Kosuzu leaned against the checkout counter and tapped a capped pen against the pure white page. She never knew how to start, at least whenever Lady Akyuu wanted to play her word games. The blank page invited her to fill it with the smoke-like glyphs that the youkai used, but her copies lacked the virtue of the texts written by youkai. Besides, her neighbors grew worried whenever they couldn't understand a word that Kosuzu had written.
Her pen spinning through her fingers, Kosuzu pursed her lips and looked behind her. Back by the scholar's desk, Lady Akyuu checked a stack of books against a list in her hand. Knowing the landgravine, it was probably a list of lists, just like many of the classics on the table.
Kosuzu sighed and turned away, gazing through the storefront window and watching as the people of her village hurried past the bookstore in the course of their day. A young girl ran across the village street and leapt into her father's arms. Kosuzu cooed as the man spun his daughter through the air.
The bookseller's pen twirled to a stop, and Kosuzu began to write.
'Things that delight - Fairies singing as they dance circles beneath the blossoming sakura flowers. The crackle and hiss of the phonograph as it spins up a new song. Resting among the daisies with a favorite book in hand, basking in the midsummer warmth alongside the damselflies. The chimes of the storefront bells as they greet my father at the end of his long book-buying trip. The first sip of leftover plum wine from my mother's cup while I'm clearing the dinner table, after she's gone into the kitchen, of course.'
A shadow fell over the page. "You do frivolous well."

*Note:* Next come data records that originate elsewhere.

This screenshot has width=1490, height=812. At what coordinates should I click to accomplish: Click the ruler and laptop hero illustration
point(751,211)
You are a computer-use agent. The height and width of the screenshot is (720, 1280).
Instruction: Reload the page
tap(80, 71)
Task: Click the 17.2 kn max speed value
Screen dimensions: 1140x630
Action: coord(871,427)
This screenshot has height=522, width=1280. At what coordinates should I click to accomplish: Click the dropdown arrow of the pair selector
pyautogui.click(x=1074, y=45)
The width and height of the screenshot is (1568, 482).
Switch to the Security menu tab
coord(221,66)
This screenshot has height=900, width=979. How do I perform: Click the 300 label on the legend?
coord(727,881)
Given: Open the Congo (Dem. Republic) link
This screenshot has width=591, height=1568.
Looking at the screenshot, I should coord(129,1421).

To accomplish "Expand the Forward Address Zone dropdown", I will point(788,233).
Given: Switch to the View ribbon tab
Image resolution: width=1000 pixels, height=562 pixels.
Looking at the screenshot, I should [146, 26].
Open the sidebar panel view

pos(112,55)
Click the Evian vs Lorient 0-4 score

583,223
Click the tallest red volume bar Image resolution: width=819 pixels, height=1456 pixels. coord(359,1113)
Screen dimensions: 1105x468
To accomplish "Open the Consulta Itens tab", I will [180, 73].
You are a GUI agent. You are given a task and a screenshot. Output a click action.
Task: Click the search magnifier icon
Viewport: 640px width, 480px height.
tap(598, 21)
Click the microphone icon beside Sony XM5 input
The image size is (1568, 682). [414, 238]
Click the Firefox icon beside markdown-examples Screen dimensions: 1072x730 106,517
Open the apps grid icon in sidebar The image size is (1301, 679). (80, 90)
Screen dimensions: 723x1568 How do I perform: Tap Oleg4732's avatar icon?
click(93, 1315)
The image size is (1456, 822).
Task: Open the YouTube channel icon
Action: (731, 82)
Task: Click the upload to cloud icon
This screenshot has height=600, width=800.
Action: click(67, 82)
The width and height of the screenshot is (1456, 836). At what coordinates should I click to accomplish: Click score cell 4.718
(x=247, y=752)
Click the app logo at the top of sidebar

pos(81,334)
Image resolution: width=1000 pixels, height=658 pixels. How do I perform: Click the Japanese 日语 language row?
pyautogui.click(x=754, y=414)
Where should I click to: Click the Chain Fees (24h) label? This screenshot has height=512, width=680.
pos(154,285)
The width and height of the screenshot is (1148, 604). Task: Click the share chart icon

Kosuzu shrieked and threw her body across the page.
"It's too late. I've already memorized it."
The bookseller looker up. "Oh, it's just you."
Lady Akyuu's face became a placid mask. "'Just me?'" A ghost of a smile flashed across her lips.
"Well, I don't see what you've written." Kosuzu sat up and smoothed out the front of her shopkeeper's apron. She held out a hand towards her friend. "Hand it over."
"It's not ready yet." The landgravine cast a look over her shoulder. "My family is known for their writing. It takes time to craft something worthy of their name."
Kosuzu sighed and slid her writing into a nearby drawer. "I'm surprised. With a memory like yours, I'd have just written down something that a past life had overheard."
"Then it wouldn't have been mine." Lady Akyuu hid her scarlet cheeks behind flowing sleeves.
The pixyish bookseller twirled her pen before flipping it at her friend. As Lady Akyuu caught it with both hands, Kosuzu said, "Just bring something tomorrow. Make it two. A poem for a poem."
"So you'll keep writing?"
"As long as you do."
"That's great." Lady Akyuu smiled and pointed to the ream of paper at Kosuzu's elbow. "One down, two hundred ninety-one to go."
Kosuzu groaned, but slid a fresh white sheet onto the counter.
Author's Note:
Akyuu quotes from Meredith McKinney's translation of The Pillow Book, by Sei Shonagon, and used without permission.
A Book for Her Pillow is set several weeks after All's Fair in Love and Thievery.